### Artikel

========================

Leider gehen nicht alle Beiträge des Bandes in der wünschenswerten Deutlichkeit auf die konkreten Funktionen ein, die den jeweils untersuchten Aspekten innewohnten. Dies gilt insbesondere für den Text von Gerlinde Huber-Rebenich („Neue Funktionen der Dichtung im Humanismus?“, S. 49-75) und denjenigen des Medizinhistorikers Klaus Bergdolt über „Naturwissenschaften und humanistisches Selbstverständnis“ (S. 103-124). Das Verdienst des letztgenannten Beitrags ist es allerdings, auf knappem Raum einen überzeugenden Überblick über die Entwicklung der Beziehung von Humanisten und Naturwissenschaften zu entwerfen.
Im Gegensatz zu diesen beantworten vier Aufsätze die Leitfrage des Bandes besonders überzeugend. Zu ihnen gehört der Beitrag „Auf der Suche nach der verlorenen Antike. Humanisten als Philologen“ von Elisabeth Stein (S. 76-102). Sie konzentriert sich auf den Frühhumanismus und untersucht, welche Funktion die antiken Texte und die Suche nach Handschriften für die Humanisten selbst hatten. Einleuchtend ist hier beispielsweise die Betonung materieller und kommerzieller Aspekte, die für humanistische „Handschriftjäger“ wie Poggio Bracciolini neben der Begeisterung für die Antike eine wichtige Rolle gespielt hätten.
Einen lesenswerten Überblick über die jüngste Forschung zu Fragen von Hof und Patronage bietet Dieter Mertens („Der Preis der Patronage. Humanismus und Höfe“, S. 125-154), insgesamt einer der gelungensten Beiträge des Bandes. Mertens analysiert Nutzen und Nachteile der Verbindung von Humanisten und Höfen aus der Perspektive beider beteiligter Parteien. Er zeichnet das für die Humanisten zwiespältige Bild, einerseits auf Schutz und materielle Unterstützung angewiesen zu sein, sich andererseits gerade dadurch der gelehrten Freiheit beraubt zu sehen. Gegenüber dieser letztendlich für beide Seiten zumindest potenziell profitablen Verbindung, betont Harald Müller („Nutzen und Nachteil humanistischer Bildung im Kloster“, S. 191-213), dass die humanistische Beschäftigung den Mönchen innerhalb ihrer Gemeinschaften in vielen Fällen nicht nur keinen konkreten Nutzen lieferte, sondern bisweilen sogar dysfunktionale Effekte hatte, wenn die humanistische Gelehrsamkeit sie auf der Suche nach Gesprächspartnern aus der relativ abgeschlossenen Sphäre der Klöster herausführte. Allein die utilitas bestimmte, ob eine Beschäftigung mit humanistischen Texten und Themen im Kloster als legitim galt. Letztendlich blieb der Spielraum für humanistische Interessen sehr beschränkt.

========================

### Bereitgestelltes Material
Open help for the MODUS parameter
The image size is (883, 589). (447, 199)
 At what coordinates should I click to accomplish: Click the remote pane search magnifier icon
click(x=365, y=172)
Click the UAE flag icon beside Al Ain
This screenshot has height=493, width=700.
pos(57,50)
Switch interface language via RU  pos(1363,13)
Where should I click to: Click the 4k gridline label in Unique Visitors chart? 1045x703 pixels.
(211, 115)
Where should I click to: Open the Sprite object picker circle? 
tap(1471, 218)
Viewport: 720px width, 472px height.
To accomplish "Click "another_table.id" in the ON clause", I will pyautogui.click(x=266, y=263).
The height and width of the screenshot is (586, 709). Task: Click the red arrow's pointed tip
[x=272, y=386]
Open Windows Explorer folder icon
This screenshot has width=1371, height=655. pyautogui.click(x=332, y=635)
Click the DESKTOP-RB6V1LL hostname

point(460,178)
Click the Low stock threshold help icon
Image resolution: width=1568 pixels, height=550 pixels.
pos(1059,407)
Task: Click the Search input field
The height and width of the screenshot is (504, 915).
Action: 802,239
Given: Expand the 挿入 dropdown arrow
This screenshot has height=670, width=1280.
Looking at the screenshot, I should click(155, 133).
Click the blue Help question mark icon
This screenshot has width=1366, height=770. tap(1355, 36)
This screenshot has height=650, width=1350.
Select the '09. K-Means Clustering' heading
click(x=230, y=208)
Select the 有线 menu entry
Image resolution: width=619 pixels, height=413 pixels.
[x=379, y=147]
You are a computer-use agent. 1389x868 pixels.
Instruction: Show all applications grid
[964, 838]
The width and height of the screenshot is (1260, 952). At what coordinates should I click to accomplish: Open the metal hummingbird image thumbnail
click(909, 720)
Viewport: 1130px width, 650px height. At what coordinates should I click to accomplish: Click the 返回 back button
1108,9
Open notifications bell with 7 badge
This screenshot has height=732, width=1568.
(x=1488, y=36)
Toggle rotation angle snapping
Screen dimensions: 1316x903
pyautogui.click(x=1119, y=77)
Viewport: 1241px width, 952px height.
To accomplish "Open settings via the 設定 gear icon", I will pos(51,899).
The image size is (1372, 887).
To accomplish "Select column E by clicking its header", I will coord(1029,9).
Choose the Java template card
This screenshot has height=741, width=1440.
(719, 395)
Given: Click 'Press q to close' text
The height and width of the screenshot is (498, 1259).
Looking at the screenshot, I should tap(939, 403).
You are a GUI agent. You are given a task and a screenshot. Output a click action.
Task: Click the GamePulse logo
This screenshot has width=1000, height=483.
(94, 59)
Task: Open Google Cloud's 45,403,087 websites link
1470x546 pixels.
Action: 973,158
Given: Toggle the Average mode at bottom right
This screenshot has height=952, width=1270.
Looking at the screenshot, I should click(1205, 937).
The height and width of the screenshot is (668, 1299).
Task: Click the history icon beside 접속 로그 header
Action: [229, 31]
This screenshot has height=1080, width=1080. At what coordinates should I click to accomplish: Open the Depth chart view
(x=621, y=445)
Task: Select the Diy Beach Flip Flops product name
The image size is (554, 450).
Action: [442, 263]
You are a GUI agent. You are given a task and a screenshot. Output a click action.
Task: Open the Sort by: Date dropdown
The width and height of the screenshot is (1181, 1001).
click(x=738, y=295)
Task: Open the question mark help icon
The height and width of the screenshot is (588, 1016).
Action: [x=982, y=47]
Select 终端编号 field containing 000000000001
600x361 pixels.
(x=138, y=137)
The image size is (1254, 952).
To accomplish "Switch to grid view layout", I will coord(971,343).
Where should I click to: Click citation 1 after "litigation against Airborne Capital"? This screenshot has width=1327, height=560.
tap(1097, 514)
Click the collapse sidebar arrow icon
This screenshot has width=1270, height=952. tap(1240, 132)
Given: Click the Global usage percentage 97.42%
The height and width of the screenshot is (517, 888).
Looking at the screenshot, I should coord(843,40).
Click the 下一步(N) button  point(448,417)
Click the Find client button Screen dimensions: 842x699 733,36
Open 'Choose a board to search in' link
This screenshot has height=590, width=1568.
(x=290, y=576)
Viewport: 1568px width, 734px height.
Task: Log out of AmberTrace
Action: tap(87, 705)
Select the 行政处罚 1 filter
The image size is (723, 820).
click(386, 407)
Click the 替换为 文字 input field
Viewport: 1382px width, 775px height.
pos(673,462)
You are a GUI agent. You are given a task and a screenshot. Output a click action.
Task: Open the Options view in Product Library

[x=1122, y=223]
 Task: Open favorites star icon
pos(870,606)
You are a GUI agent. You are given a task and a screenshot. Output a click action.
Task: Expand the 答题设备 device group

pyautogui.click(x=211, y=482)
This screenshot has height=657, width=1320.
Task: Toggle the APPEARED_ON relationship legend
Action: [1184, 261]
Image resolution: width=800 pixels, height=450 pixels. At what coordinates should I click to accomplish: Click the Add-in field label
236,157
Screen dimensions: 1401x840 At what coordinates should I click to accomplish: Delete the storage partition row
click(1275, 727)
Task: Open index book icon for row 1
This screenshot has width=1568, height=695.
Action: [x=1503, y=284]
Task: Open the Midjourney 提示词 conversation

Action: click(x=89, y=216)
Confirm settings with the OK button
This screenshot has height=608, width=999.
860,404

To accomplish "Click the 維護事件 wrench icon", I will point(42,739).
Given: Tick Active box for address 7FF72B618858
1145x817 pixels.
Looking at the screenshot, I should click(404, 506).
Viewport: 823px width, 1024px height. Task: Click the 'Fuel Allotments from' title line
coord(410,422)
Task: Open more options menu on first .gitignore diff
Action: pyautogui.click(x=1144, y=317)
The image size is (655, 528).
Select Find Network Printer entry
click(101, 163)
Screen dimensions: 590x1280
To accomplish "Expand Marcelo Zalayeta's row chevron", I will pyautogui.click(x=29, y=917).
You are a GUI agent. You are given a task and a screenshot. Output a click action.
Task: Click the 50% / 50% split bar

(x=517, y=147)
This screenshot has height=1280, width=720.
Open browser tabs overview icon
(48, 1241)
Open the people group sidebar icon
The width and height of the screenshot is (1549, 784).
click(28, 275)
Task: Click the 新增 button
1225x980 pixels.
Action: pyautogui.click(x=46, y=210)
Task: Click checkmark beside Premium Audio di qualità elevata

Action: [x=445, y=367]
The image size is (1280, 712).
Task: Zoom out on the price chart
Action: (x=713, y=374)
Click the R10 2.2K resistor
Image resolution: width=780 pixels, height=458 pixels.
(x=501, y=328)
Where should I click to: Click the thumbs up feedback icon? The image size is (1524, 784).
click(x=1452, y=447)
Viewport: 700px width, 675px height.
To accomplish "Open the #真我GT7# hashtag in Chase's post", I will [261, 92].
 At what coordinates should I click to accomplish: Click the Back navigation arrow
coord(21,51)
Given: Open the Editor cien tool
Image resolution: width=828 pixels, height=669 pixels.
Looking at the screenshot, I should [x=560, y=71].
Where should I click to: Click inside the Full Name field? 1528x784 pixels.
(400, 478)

========================

### Schriftliche Aufgaben
1 – Nennen Sie alle Verfasserinnen und Verfasser von Beiträgen, die der Artikel über den Sammelband zum Humanismus bespricht, jeweils mit den angegebenen Seitenzahlen. Halten Sie dabei die Reihenfolge im Artikel ein.
2 – Setzen Sie den Artikel über den Sammelband zum Humanismus im Anschluss an seinen letzten Satz fort.

### Ergebnisse
1 –
- Gerlinde Huber-Rebenich (S. 49-75)
- Klaus Bergdolt (S. 103-124)
- Elisabeth Stein (S. 76-102)
- Dieter Mertens (S. 125-154)
- Harald Müller (S. 191-213)

2 –
Caspar Hirschi schließlich nimmt in seinem Beitrag „Vorwärts in neue Vergangenheiten. Funktionen des humanistischen Nationalismus in Deutschland“ (S. 362-395) das Thema seiner 2005 veröffentlichten Dissertation2 auf und verdeutlicht den maßgeblichen Anteil der Humanisten an der Entstehung des neuzeitlichen Nationalismus. Seinen Konstrukteuren erlaubte der humanistische Nationalismus, gesellschaftliche Veränderungen nicht nur zu bewältigen, sondern auch für das eigene Fortkommen nutzbar zu machen. Dabei war der nationale Ehrdiskurs auf die „Öffentlichkeit der Herrschaftsträger“ (S. 383) gerichtet, die allein den Humanisten Profit und Prestige sichern konnten. Die humanistische Nation blieb also die Sache einer Minderheit mit Eigeninteressen.
Der Band versammelt die wichtigsten deutschsprachigen Humanismusforscher und bietet damit einen exzellenten Überblick über die gegenwärtige Forschungslage. Hingegen fehlt die ausländische Beschäftigung zu diesem Thema weitgehend, die das Panorama sicherlich um einige wertvolle Perspektiven bereichert hätte. Davon unbeschadet ist er für alle, die sich mit der Erforschung des Renaissance-Humanismus beschäftigen, ganz unverzichtbar, zumal er in erfreulich kurzer Frist nach der Tagung in Weingarten erschienen ist.
Anmerkungen:
1 Vorgängig in dieser „Trilogie“: Hammerstein, Notker; Walther, Gerrit (Hrsg.), Späthumanismus. Studien über das Ende einer kulturhistorischen Epoche, Göttingen 2000 und Helmrath, Johannes; Muhlack, Ulrich; Walther, Gerrit (Hrsg.), Diffusion des Humanismus. Studien zur nationalen Geschichtsschreibung europäischer Humanisten. Göttingen 2002. Vgl. die Rezension dazu in H-Soz-u-Kult unter <http://hsozkult.geschichte.hu-berlin.de/rezensionen/id=1320> und <http://hsozkult.geschichte.hu-berlin.de/rezensionen/2003-1-033>.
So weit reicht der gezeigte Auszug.